*WRITTEN EXERCISE*:
Quote the text lines of the material below word for word, leaving out the picture.
· · · · · · ·
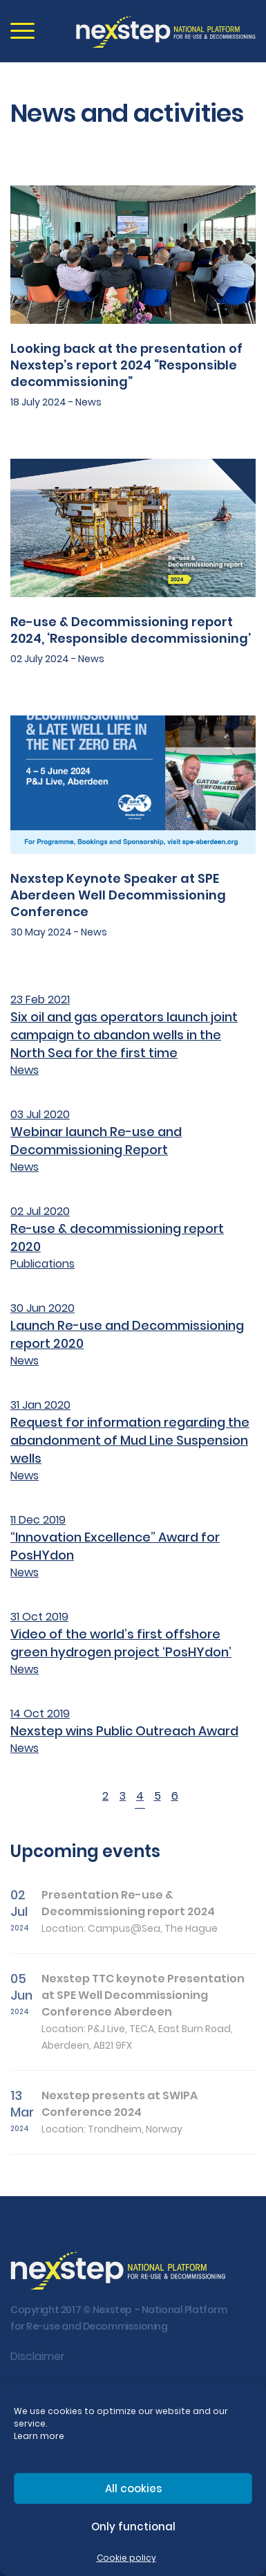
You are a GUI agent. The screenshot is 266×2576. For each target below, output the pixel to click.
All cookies (133, 2488)
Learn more (39, 2436)
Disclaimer (37, 2356)
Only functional (133, 2526)
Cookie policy (126, 2558)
· · · · · · ·
*ANSWER IN FULL*:
You are a GUI agent. The screenshot is 266×2576. For each target below, output the pixel to click.
All cookies (133, 2488)
Learn more (39, 2436)
Disclaimer (37, 2356)
Only functional (133, 2526)
Cookie policy (126, 2558)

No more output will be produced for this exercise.